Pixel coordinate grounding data
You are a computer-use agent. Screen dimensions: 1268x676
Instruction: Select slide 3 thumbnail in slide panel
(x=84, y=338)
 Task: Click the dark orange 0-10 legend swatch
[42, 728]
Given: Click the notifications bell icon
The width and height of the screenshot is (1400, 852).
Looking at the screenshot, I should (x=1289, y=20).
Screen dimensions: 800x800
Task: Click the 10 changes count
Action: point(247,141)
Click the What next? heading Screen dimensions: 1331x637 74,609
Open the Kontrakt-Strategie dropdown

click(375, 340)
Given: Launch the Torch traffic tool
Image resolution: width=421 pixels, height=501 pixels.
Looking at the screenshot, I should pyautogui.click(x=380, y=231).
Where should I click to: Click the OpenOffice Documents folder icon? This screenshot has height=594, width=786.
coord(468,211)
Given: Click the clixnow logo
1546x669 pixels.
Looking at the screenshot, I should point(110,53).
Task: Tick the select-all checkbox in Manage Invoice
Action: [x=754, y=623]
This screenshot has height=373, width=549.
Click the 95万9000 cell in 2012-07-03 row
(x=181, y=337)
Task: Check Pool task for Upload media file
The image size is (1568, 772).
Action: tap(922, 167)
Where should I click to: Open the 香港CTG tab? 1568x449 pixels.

> _What to produce_
Return the lines from the one containing "Instruction: Select slide" through the last line of the records. Include both ends and nothing else.

> _The answer_
Instruction: Select slide 3 thumbnail in slide panel
(x=84, y=338)
 Task: Click the dark orange 0-10 legend swatch
[42, 728]
Given: Click the notifications bell icon
The width and height of the screenshot is (1400, 852).
Looking at the screenshot, I should (x=1289, y=20).
Screen dimensions: 800x800
Task: Click the 10 changes count
Action: point(247,141)
Click the What next? heading Screen dimensions: 1331x637 74,609
Open the Kontrakt-Strategie dropdown

click(375, 340)
Given: Launch the Torch traffic tool
Image resolution: width=421 pixels, height=501 pixels.
Looking at the screenshot, I should pyautogui.click(x=380, y=231).
Where should I click to: Click the OpenOffice Documents folder icon? This screenshot has height=594, width=786.
coord(468,211)
Given: Click the clixnow logo
1546x669 pixels.
Looking at the screenshot, I should point(110,53).
Task: Tick the select-all checkbox in Manage Invoice
Action: [x=754, y=623]
This screenshot has height=373, width=549.
Click the 95万9000 cell in 2012-07-03 row
(x=181, y=337)
Task: Check Pool task for Upload media file
The image size is (1568, 772).
Action: tap(922, 167)
Where should I click to: Open the 香港CTG tab? 1568x449 pixels.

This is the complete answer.